Thursday, November 14, 2013
National Black Catholic History Month: Daniel Rudd
Daniel Rudd was born in 1854 to two slaves who lived on different plantations in the area of Bardstown, Ken. Both parents were Catholics. When he was baptized, his owner's daughter served as his sponsor.
After the Civil War, Rudd was educated in Ohio, where he worked as a journalist and founded a weekly newspaper, the Ohio State Tribune. He soon changed the name to the American Catholic Tribune (today known as the African American Catholic Tribune), which was the first Catholic publication owned and operated by a black man. He also worked for many years in Arkansas, where he invented a machine to load gravel and wrote a biography of the state's first black millionaire.

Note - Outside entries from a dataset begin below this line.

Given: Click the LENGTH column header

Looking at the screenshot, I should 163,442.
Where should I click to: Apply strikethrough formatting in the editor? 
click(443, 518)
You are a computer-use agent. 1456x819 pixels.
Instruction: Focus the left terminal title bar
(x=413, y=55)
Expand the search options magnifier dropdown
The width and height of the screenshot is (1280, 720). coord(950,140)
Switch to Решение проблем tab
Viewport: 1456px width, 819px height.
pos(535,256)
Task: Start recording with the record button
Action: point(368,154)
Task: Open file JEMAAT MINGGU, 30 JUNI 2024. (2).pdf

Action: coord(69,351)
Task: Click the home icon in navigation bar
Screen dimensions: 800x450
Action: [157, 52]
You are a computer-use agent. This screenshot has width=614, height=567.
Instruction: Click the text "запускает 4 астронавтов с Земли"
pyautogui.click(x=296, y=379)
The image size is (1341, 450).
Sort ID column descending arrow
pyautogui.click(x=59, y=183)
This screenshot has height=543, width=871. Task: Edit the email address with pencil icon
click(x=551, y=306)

Rudd, who wanted to find a way to unite black Catholics and fight for their equality within the Church, founded the National Black Catholic Congress, then known as the Colored Catholic Congress, in 1889. During the first gathering, in Washington, D.C., President Grover Cleveland invited the group's leaders to the White House. Fr. Augustus Tolton, a man whom many consider to be the first black American Catholic priest, celebrated Mass for the group.
Rudd died in 1933, but the organization he founded still lives on. NBCC had its most recent conference in 2012 in Indianapolis.